Radni Słupska wściekli na Biedronia. "To niepoważne"
O sprawie informuje Radio Gdańsk. Radni mieli głosować nad sprawą dodatkowych pieniędzy na remonty dwóch przedszkoli za ponad 2 mln zł oraz programu zagospodarowania wód opadowych za 37 mln zł.
Biedroń złożył wniosek o zwołanie nadzwyczajnej sesji rady miasta 2 sierpnia i tego samego dnia złożył też wniosek o urlop. Część radnych zagroziła, że jeśli nieobecność prezydenta nie zostanie wyjaśniona, to zerwą kworum.

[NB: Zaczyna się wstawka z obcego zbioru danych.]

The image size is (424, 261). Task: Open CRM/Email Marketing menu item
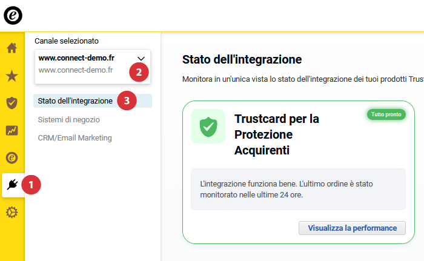[75, 137]
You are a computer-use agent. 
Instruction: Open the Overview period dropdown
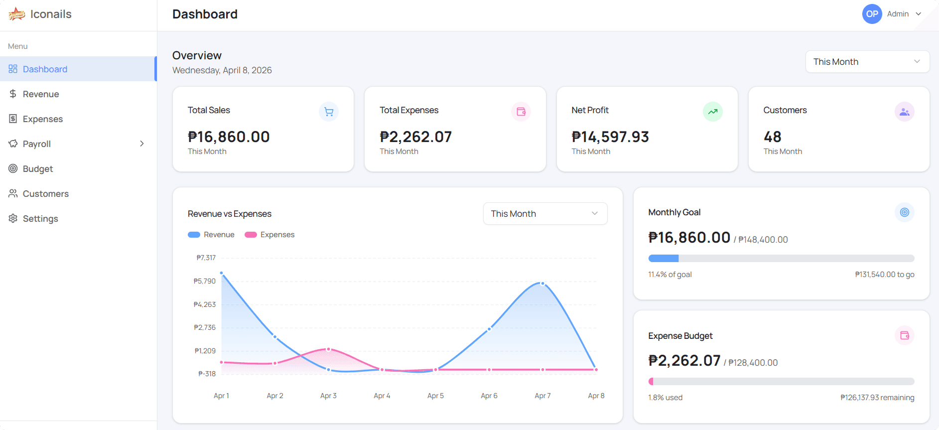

– To jest niepoważne. Dziwi nas to jako radnych, że prezydent zwołuje sesję, zwołuje radnych, którzy też zmieniają swoje plany w tym urlopowe, a sam na tą sesję nie przychodzi – powiedział radny Słupska Jerzy Mazurek, którego cytuje Radio Gdańsk.
Robert Biedroń wziął wolne w dniach 7-10 sierpnia. Ma zaplanowane spotkania polityczne w miejscowościach nadmorskich, m.in. w Łebie i Karwi. Radni podjęli decyzję, że będzie jeszcze jedna sesja rady miasta, kiedy prezydent Słupska wróci do pracy.